> Required work
Copy out the entries below exactly as they stand, but only from the line containing "badges (730, 57)" through the line containing "asked (143, 374)".

Top of Data provided

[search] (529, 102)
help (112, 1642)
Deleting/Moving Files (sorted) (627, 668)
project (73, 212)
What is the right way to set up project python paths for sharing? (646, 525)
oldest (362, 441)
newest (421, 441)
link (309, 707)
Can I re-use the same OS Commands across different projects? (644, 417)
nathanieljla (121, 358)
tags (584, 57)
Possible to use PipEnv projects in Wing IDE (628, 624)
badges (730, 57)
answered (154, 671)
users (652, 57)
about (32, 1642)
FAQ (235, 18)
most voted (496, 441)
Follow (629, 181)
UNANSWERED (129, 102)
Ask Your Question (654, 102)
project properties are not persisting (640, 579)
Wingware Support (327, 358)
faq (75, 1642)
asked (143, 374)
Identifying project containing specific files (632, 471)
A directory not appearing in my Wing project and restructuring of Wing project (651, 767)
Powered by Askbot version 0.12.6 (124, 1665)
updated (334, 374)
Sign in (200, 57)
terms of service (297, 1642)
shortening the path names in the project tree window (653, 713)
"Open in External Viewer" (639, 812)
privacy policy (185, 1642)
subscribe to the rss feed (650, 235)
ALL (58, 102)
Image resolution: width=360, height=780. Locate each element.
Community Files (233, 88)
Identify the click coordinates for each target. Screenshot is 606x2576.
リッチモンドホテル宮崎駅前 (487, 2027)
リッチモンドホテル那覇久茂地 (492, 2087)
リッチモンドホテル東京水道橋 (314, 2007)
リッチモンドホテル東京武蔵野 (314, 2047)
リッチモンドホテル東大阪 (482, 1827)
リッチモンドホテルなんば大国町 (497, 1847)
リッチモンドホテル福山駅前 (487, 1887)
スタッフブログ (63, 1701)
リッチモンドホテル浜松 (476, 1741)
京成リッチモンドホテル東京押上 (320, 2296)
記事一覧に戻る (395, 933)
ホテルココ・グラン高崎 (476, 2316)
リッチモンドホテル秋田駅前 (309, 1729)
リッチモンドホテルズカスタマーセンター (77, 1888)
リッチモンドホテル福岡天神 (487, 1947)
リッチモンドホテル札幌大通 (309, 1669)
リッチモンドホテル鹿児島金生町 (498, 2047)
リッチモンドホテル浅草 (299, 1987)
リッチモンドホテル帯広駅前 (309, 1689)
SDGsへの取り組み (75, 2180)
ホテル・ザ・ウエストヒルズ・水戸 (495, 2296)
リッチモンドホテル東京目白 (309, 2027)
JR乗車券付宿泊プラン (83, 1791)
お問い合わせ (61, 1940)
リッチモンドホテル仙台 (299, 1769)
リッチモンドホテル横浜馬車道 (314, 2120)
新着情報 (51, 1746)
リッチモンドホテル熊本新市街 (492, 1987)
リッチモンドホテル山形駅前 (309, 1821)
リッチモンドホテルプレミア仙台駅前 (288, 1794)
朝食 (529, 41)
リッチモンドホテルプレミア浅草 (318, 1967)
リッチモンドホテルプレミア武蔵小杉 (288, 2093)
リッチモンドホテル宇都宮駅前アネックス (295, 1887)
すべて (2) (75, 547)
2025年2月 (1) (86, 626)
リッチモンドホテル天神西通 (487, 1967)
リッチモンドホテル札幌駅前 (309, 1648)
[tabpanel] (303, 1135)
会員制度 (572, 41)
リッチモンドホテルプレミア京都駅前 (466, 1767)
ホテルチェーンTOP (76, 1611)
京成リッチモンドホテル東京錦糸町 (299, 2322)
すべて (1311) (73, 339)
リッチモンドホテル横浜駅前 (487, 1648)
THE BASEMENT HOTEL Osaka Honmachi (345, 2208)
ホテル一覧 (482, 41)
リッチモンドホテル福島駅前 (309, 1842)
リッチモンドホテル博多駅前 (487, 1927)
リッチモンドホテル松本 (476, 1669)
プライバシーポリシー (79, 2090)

Bottom of Data provided

> Exercise solution
badges (730, 57)
answered (154, 671)
users (652, 57)
about (32, 1642)
FAQ (235, 18)
most voted (496, 441)
Follow (629, 181)
UNANSWERED (129, 102)
Ask Your Question (654, 102)
project properties are not persisting (640, 579)
Wingware Support (327, 358)
faq (75, 1642)
asked (143, 374)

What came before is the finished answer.